Chapter 12 Uncertainty in regression
Coming back to the example of properties costs from Chapter 11, consider a simple linear regression of material vs overall costs, fit to a sub-sample of data. If we fit the line to the first 25 observations we would get a different model than when fitting it to the sample of 50 observations. Figure 12.1 depicts these two situations, where the blue dashed red line corresponds to the bigger sample (fit to the empty red circles in the plot), while the blue solid line represents the model for the smaller sample (blue solid circles).

Figure 12.1: Material vs overall costs and two regression lines.
We see that the two lines differ both in terms of their intercepts and their slopes. So, which one of them is correct?
The general view of a spherical statistician in vacuum is that the larger the sample is, the better the model is. While this is correct in general, we would argue that none of the two models is correct.

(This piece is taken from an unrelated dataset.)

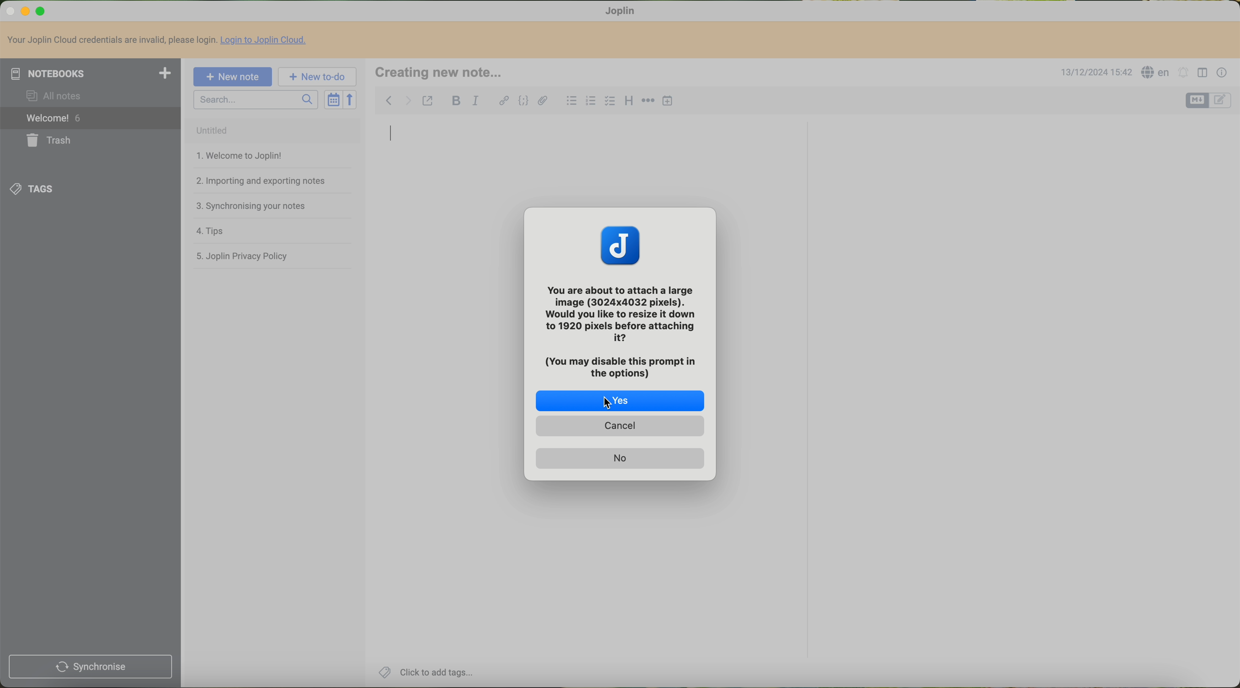  What do you see at coordinates (271, 130) in the screenshot?
I see `untitled note` at bounding box center [271, 130].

This is because they are both just estimates of the true model (Section 1.1.1 on a sample of data and they both inevitably inherit the uncertainty of the data. This means that whatever regression model we estimate on a sample of data, it will always be incorrect in the sense that it can only be considered as an approximation of the truth.

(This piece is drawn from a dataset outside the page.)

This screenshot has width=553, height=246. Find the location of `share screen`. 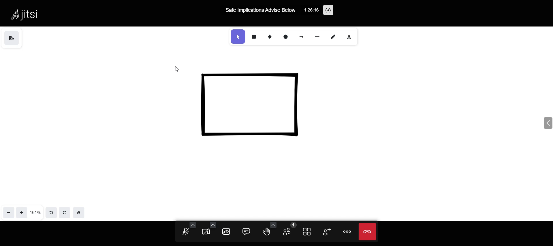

More importantly, the line will always change when the model is fit to the new sample of data, even if we add only one observation. This is because on different samples, we get different estimates of parameters, which comes from one of the fundamental sources of uncertainty (the second one discussed in Section 1.4). This means that the estimates of parameters are random and might have some distribution of their own.
To see this point clearer, we will fit the same simple regression model to randomly selected subsamples of the original dataset many times and collect the estimates of parameters to plot histograms and see their distribution. This empirical way of capturing uncertainty is called “bootstrap” and we will discuss it in more detail in Chapter ??. The R code below shows how this can be done using the coefbootstrap()
function from the greybox
package (which implements a simple “Case Resampling” technique):
# Fit the model
costsModelSLR <- alm(overall ~ materials, data=SBA_Chapter_11_Costs)

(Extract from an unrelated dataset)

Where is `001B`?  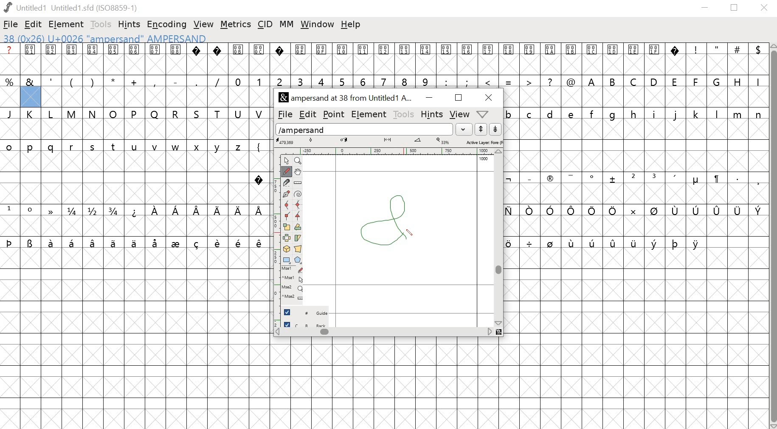
001B is located at coordinates (569, 59).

# Set random seed for reproducibility
set.seed(41)
costsModelSLRBootstrap <- coefbootstrap(costsModelSLR)
Based on that we can plot the histograms of the estimates of parameters as shown in Figure 12.2.
par(mfcol=c(1,2))
# First histogram
hist(costsModelSLRBootstrap$coefficients[,1],
xlab="Intercept", main="")
# The estimated coefficient
abline(v=coef(costsModelSLR)[1], col="darkred", lwd=2)
# Second histogram
hist(costsModelSLRBootstrap$coefficients[,2],
xlab="Slope", main="")
# The estimated coefficient
abline(v=coef(costsModelSLR)[2], col="darkred", lwd=2)

Figure 12.2: Distribution of bootstrapped parameters of a regression model
Figure 12.2 shows the uncertainty around the estimates of parameters. These distributions look similar to the normal distribution and demonstrate the variability of the estimates around the specific values. The vertical lines on the plots show the estimated values of parameters, which hopefully should be close to the ones in the true model. If we were we to repeat this experiment thousands of times, the distribution of estimates of parameters would indeed follow the normal one due to CLT (if the assumptions hold, see Sections 6.2 and 15).
This example demonstrates that any model applied to the data will always have inherited uncertainty, which should be taken into account. In decision making, you should not rely on just a number from your model, and you should get a general understanding of what the variability about the estimates of parameters is. This has its implications for both parameters analysis and forecasting.